■ Task statement ■
Reproduce the material from the line containing "Zillertal (65, 1676)" up to and including the line containing "Bed en breakfast (93, 1182)", any requests included, and adjust every coordinate in the answers by −32.

-- Start Listing --

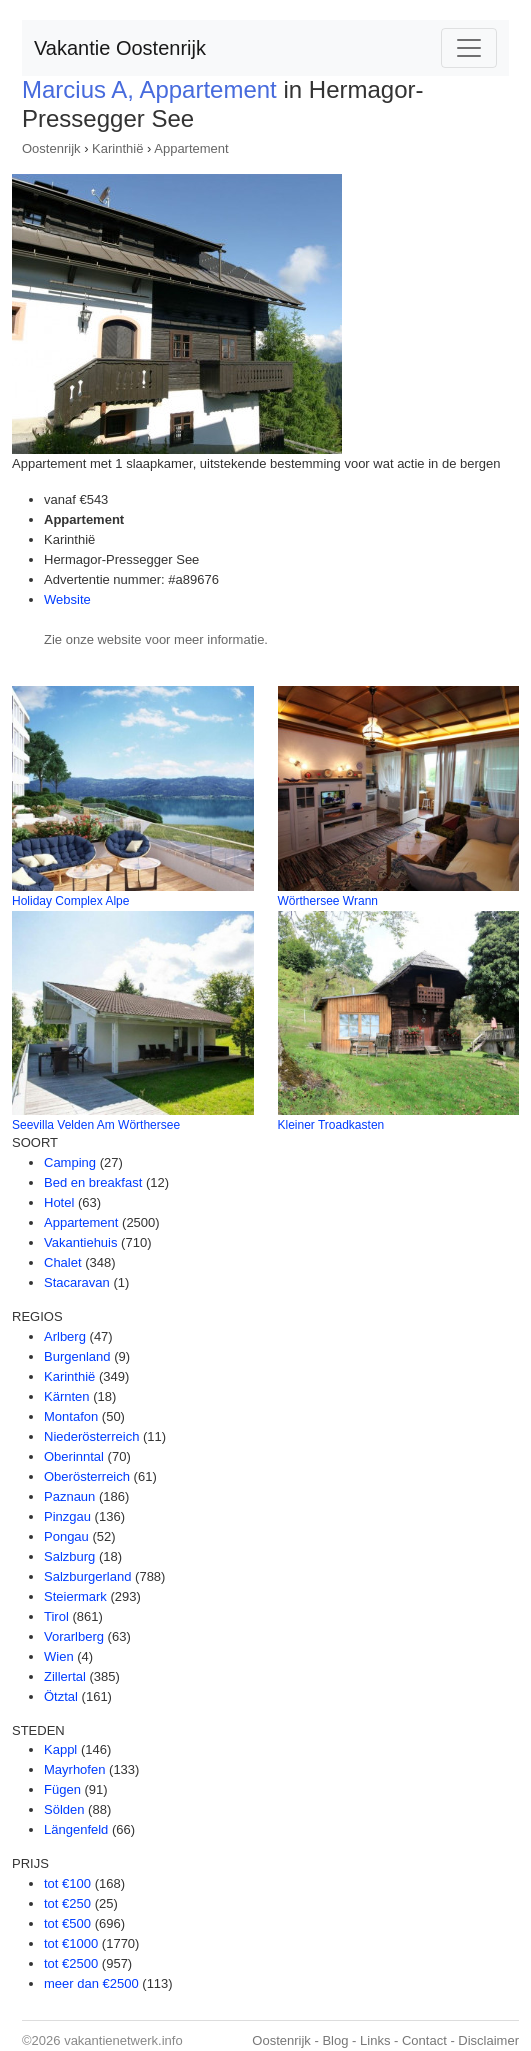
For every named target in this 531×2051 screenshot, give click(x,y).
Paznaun (69, 1496)
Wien (59, 1656)
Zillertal (65, 1676)
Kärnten (67, 1396)
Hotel (59, 1202)
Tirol (56, 1616)
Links (375, 2040)
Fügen (62, 1789)
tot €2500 (71, 1963)
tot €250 (67, 1903)
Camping (70, 1162)
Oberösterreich (87, 1476)
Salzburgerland (87, 1576)
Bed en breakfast (93, 1182)
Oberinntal (74, 1456)
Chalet (63, 1262)
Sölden (64, 1809)
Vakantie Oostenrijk (120, 48)
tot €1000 (71, 1943)
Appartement (191, 148)
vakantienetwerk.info (123, 2040)
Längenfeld (76, 1829)
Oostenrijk (51, 148)
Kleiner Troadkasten (331, 1125)
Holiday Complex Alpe (70, 901)
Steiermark (75, 1596)
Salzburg (69, 1556)
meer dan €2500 (91, 1983)
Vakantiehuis (80, 1242)
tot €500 (67, 1923)
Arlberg (65, 1336)
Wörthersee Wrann (328, 901)
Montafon (71, 1416)
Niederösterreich (91, 1436)
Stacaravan (77, 1282)
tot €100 (67, 1883)
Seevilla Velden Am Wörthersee (96, 1125)
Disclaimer (488, 2040)
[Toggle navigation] (469, 48)
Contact (424, 2040)
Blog (335, 2040)
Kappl (60, 1749)
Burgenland (77, 1356)
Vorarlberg (74, 1636)
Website (67, 599)
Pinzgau (67, 1516)
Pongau (66, 1536)
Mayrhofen (74, 1769)
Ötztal (61, 1696)
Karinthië (117, 148)
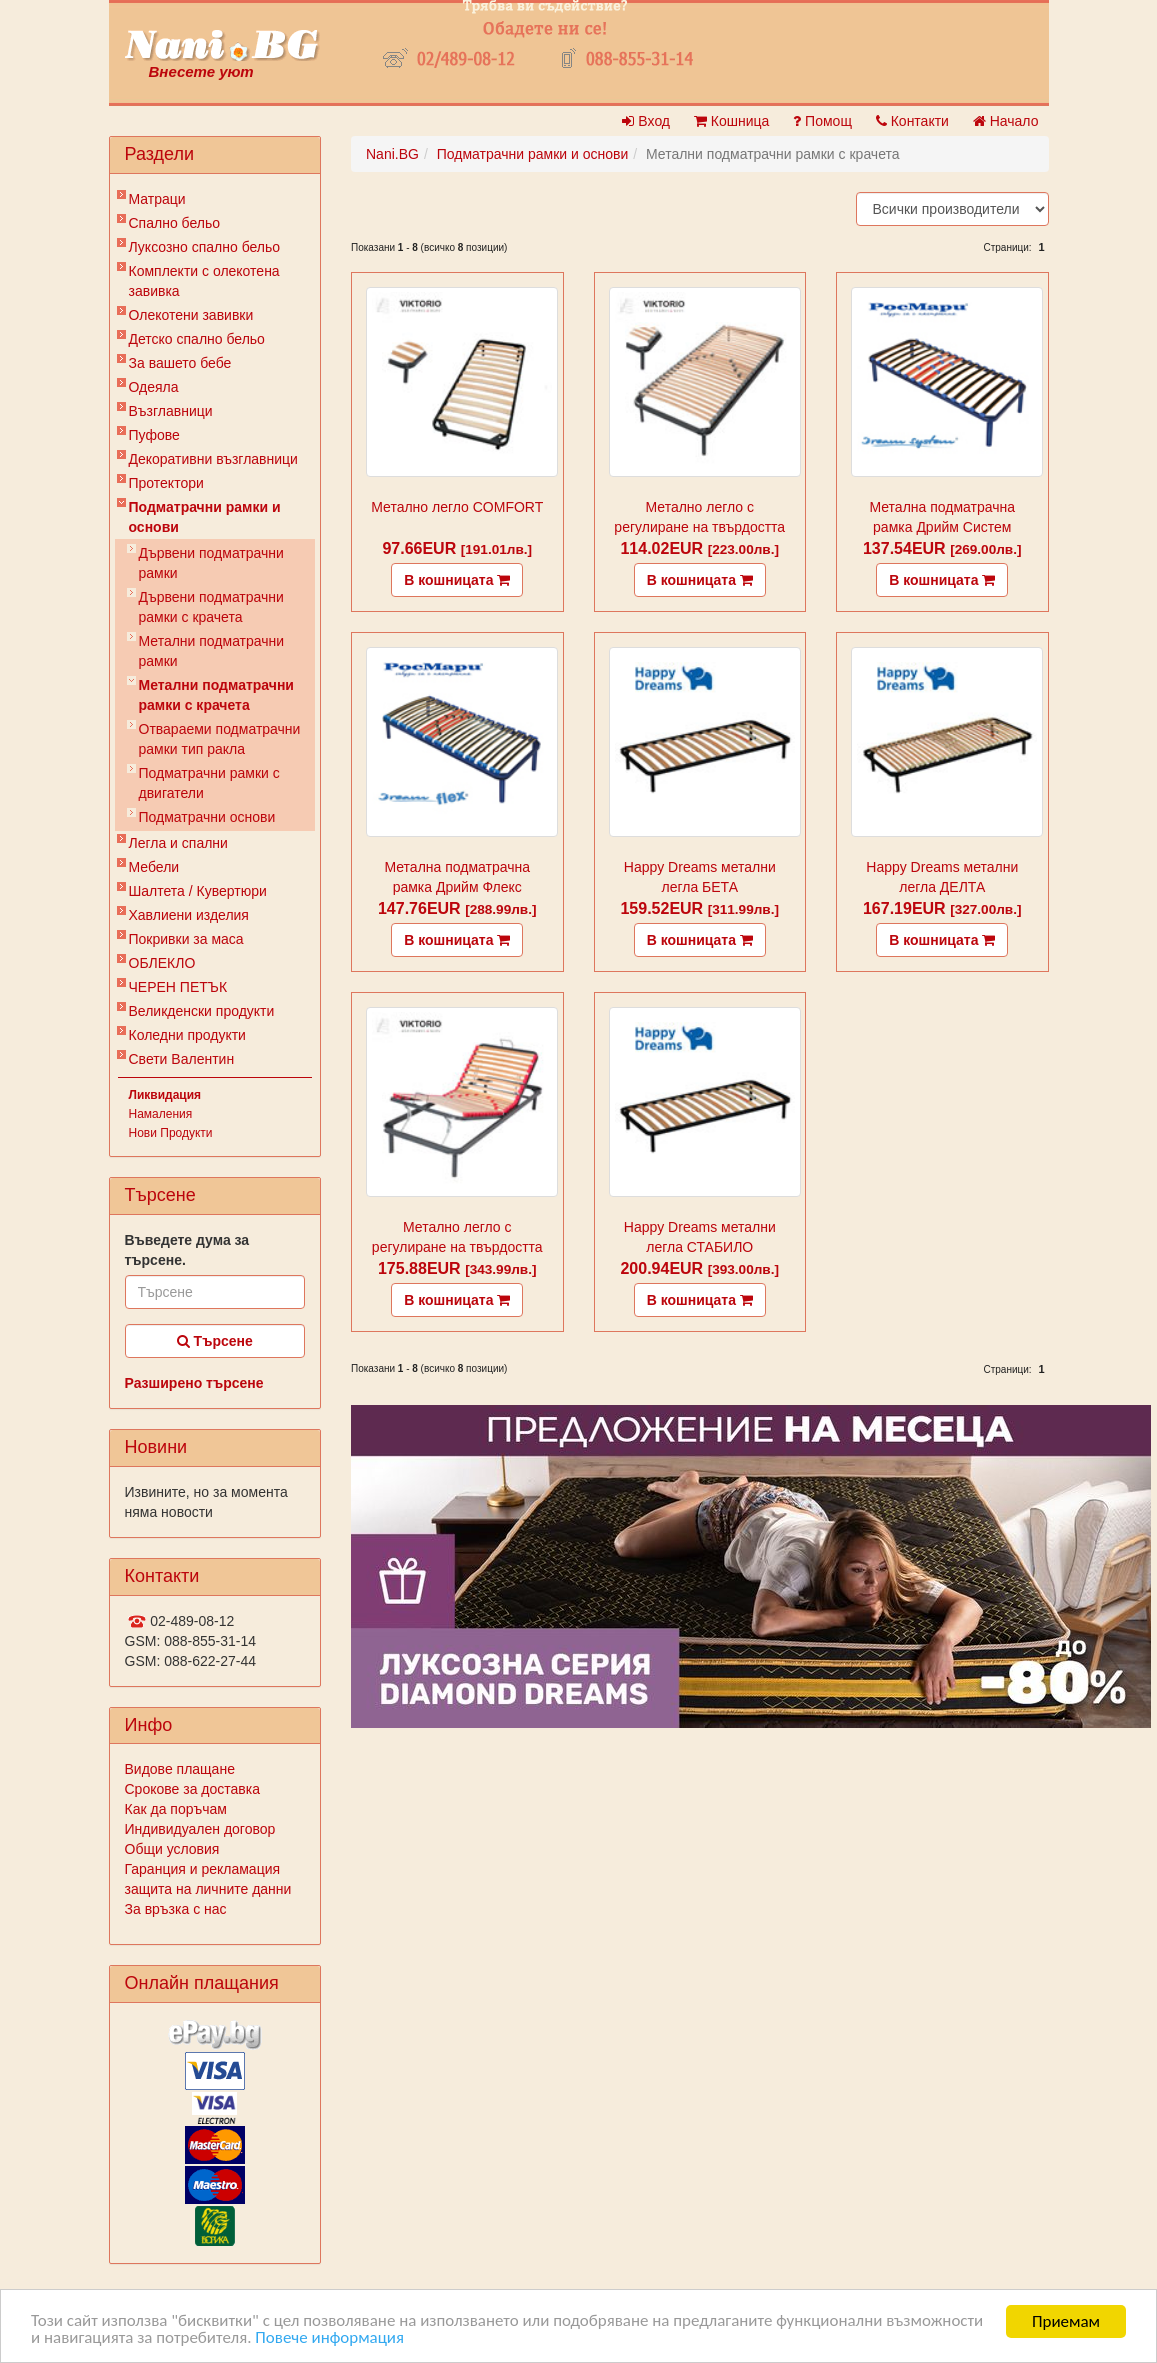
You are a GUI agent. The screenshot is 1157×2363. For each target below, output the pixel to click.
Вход (646, 121)
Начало (1006, 121)
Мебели (154, 867)
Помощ (822, 121)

-- End Listing --

■ Solution ■
Zillertal (33, 1644)
Kärnten (35, 1364)
Hotel (27, 1170)
Tirol (24, 1584)
Links (343, 2008)
Fügen (30, 1757)
tot €2500 (39, 1931)
tot €250 (35, 1871)
Camping (38, 1130)
Oberösterreich (55, 1444)
Salzburgerland (55, 1544)
Bed en breakfast (61, 1150)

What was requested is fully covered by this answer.